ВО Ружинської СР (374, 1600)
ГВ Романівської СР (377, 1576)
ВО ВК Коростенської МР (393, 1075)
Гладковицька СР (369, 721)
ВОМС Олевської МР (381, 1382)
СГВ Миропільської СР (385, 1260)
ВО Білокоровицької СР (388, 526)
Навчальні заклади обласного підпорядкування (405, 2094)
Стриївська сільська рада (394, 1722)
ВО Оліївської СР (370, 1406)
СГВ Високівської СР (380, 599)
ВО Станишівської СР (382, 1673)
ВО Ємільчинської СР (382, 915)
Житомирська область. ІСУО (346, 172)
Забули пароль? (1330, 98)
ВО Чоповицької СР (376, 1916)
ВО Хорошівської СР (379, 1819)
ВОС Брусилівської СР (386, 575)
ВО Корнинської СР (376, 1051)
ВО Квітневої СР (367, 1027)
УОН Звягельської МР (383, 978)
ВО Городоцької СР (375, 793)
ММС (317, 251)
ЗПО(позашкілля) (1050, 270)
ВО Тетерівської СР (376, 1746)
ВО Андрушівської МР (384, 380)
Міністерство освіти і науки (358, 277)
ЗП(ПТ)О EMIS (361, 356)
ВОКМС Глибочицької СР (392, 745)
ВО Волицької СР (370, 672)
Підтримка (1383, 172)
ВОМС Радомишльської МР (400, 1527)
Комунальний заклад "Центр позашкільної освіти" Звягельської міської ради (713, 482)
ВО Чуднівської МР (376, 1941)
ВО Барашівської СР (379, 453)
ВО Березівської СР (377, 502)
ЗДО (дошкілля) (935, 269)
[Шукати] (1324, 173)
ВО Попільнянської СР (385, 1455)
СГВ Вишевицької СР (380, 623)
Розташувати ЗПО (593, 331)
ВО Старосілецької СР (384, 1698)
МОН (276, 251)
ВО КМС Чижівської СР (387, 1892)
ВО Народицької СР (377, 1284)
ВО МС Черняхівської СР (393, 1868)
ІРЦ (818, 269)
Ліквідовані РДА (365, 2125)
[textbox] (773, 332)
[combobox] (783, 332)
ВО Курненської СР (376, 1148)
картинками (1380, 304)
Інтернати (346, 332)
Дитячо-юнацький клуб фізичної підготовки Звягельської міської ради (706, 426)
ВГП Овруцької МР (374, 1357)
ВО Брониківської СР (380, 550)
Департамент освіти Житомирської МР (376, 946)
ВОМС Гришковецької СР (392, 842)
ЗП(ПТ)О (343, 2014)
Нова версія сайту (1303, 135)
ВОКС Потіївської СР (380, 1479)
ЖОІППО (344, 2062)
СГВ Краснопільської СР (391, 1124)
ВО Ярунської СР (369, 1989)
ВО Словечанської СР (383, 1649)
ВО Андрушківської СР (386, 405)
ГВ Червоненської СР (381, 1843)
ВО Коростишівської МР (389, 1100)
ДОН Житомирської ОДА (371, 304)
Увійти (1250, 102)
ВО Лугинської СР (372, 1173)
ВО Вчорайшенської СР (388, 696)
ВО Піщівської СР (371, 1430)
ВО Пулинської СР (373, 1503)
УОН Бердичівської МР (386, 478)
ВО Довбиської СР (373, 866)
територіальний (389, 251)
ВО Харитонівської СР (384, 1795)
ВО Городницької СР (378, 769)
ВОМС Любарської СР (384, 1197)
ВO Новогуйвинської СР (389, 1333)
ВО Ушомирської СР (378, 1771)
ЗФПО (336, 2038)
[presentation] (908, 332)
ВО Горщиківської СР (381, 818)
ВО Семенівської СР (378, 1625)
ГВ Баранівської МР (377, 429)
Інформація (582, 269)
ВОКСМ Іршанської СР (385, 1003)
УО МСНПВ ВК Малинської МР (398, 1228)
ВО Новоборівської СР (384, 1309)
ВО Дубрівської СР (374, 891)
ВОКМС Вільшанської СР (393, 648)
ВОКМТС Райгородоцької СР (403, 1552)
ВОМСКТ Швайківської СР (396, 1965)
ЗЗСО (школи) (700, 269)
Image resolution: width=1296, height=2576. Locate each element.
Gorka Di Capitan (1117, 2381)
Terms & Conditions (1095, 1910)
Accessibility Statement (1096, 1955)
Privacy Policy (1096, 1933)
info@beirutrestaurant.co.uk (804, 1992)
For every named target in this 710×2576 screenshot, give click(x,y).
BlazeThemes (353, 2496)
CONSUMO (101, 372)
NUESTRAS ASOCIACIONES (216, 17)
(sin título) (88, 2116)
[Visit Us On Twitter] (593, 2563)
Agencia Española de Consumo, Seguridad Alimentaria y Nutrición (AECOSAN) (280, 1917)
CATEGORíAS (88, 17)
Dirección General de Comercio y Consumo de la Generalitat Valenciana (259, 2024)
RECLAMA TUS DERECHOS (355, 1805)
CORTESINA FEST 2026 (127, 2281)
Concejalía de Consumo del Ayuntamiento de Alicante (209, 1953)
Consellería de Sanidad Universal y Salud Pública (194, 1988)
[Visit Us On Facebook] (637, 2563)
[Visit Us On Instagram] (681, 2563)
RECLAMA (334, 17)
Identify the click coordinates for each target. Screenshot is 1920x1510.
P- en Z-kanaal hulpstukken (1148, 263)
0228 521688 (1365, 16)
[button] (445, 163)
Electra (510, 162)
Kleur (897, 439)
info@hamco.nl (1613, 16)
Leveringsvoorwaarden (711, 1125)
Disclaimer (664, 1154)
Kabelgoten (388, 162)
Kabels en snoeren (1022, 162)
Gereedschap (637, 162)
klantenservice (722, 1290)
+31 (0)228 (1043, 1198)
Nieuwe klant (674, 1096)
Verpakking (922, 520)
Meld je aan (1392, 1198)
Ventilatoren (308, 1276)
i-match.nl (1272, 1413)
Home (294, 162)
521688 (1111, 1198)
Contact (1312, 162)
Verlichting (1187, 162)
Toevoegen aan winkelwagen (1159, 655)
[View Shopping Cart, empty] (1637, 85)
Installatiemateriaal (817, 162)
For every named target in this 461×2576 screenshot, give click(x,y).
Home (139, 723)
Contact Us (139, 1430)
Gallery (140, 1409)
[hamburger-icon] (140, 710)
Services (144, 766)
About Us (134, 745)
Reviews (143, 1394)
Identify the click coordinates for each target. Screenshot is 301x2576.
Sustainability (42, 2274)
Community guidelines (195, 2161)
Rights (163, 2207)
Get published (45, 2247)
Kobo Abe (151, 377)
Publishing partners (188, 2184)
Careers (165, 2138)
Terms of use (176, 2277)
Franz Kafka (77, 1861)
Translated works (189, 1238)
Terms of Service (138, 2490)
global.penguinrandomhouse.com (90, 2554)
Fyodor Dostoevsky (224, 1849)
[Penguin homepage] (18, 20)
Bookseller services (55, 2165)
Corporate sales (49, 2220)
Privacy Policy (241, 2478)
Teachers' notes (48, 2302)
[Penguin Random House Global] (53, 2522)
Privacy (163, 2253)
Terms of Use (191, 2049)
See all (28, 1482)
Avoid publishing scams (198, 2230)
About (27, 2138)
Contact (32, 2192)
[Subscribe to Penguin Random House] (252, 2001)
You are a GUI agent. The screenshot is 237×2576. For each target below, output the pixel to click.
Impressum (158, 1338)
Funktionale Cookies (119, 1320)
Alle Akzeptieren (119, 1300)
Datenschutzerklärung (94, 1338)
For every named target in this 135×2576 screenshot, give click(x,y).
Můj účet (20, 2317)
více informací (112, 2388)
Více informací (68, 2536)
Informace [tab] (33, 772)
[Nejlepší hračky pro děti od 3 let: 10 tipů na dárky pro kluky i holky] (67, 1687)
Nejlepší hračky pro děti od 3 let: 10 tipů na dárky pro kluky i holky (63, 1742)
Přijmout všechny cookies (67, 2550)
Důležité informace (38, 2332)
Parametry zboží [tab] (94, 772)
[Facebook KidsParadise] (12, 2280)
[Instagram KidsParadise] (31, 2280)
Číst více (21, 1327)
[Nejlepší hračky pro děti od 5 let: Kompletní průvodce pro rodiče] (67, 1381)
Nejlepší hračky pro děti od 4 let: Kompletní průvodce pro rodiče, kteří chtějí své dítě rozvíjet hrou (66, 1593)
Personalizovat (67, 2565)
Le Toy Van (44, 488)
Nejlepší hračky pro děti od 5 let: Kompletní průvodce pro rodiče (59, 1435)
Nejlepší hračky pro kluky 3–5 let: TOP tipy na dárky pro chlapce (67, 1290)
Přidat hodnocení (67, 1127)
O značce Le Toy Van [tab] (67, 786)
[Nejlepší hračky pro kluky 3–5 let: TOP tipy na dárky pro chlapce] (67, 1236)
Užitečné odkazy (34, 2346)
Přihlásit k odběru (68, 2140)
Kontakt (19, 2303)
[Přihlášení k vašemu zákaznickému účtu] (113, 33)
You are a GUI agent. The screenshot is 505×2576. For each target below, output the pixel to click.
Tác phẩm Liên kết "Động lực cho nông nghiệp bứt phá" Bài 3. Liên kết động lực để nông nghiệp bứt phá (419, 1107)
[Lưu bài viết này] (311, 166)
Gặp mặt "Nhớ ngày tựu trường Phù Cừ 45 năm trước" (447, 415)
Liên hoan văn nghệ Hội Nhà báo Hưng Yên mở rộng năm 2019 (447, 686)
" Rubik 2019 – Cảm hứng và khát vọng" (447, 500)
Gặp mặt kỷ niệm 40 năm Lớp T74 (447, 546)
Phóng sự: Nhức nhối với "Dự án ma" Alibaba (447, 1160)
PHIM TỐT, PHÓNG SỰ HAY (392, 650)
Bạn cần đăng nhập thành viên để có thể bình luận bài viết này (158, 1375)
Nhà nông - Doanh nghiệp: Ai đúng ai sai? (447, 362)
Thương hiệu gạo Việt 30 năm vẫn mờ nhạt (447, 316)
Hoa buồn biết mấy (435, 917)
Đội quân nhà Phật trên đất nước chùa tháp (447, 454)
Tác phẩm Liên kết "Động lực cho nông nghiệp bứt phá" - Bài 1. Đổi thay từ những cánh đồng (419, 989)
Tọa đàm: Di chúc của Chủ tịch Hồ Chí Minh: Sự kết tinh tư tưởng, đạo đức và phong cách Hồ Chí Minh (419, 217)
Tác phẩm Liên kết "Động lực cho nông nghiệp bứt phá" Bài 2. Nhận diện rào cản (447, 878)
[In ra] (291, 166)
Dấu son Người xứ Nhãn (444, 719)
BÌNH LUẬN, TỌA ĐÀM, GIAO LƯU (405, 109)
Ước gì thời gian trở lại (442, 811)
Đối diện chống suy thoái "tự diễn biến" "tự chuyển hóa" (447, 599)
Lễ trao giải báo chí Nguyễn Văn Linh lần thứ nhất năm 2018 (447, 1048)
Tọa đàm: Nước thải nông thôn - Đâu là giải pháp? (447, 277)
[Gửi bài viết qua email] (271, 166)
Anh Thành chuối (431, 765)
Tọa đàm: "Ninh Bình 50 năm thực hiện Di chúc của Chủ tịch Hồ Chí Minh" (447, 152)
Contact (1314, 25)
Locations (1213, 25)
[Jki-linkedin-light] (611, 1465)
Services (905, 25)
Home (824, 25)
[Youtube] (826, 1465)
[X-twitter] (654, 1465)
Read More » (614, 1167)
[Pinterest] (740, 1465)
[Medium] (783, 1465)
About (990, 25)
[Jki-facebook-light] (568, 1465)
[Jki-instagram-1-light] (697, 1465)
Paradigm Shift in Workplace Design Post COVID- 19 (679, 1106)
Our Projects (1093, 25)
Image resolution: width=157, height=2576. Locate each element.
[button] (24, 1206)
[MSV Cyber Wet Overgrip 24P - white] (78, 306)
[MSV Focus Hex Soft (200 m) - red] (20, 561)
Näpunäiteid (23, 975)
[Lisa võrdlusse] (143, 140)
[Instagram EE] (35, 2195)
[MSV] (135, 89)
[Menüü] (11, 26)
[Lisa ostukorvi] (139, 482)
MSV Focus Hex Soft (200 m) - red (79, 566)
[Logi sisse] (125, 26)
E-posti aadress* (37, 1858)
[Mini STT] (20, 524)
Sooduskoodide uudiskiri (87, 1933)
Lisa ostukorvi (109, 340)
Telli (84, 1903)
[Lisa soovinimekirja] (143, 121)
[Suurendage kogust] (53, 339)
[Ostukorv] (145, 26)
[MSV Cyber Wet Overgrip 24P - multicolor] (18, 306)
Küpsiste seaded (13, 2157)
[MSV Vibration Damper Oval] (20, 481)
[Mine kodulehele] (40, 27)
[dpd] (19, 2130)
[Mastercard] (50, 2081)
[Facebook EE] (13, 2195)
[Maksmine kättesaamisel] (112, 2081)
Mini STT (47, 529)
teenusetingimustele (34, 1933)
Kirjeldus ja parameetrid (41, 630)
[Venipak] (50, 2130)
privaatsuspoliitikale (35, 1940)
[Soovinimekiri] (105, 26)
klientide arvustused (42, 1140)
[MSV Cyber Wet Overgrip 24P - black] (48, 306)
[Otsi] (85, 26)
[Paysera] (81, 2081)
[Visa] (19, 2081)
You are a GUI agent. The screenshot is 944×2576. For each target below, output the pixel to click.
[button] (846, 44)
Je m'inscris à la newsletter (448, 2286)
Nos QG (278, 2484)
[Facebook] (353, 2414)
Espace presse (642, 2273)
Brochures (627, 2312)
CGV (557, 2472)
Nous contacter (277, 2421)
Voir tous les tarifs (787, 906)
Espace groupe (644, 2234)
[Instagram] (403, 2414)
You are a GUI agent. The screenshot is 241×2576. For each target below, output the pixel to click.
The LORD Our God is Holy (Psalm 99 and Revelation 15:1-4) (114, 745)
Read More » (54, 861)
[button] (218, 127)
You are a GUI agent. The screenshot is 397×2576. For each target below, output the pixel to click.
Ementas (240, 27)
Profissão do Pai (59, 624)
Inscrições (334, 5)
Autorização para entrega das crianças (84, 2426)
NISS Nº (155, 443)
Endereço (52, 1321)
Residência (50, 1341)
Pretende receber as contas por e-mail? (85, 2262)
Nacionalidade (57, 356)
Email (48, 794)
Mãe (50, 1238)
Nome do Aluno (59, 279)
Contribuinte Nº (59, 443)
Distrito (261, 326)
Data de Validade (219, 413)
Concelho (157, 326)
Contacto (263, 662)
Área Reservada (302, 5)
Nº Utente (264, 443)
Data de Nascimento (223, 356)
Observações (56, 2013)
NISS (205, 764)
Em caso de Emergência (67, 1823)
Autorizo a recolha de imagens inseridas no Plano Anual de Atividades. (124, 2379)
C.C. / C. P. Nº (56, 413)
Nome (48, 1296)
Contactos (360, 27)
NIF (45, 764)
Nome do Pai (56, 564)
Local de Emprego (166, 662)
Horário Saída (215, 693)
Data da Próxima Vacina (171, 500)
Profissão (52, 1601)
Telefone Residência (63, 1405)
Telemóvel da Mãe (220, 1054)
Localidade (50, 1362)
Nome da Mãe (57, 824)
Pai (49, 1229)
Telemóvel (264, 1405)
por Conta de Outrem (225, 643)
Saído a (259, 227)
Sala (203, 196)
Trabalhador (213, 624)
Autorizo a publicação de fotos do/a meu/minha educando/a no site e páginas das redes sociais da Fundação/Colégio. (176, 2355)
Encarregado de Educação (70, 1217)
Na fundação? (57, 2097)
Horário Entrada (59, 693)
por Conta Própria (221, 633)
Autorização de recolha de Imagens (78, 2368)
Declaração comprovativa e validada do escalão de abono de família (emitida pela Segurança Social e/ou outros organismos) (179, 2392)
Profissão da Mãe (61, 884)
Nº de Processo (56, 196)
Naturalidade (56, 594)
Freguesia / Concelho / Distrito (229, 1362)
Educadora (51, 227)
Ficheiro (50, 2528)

========================================================================

After locating the line with "Encarregado de Educação (70, 1217)" above, return that line and every later line through the one with "Profissão da Mãe (61, 884)", word for word and with nothing else.

Encarregado de Educação (70, 1217)
Na fundação? (57, 2097)
Horário Entrada (59, 693)
por Conta Própria (221, 633)
Autorização de recolha de Imagens (78, 2368)
Declaração comprovativa e validada do escalão de abono de família (emitida pela Segurança Social e/ou outros organismos) (179, 2392)
Profissão da Mãe (61, 884)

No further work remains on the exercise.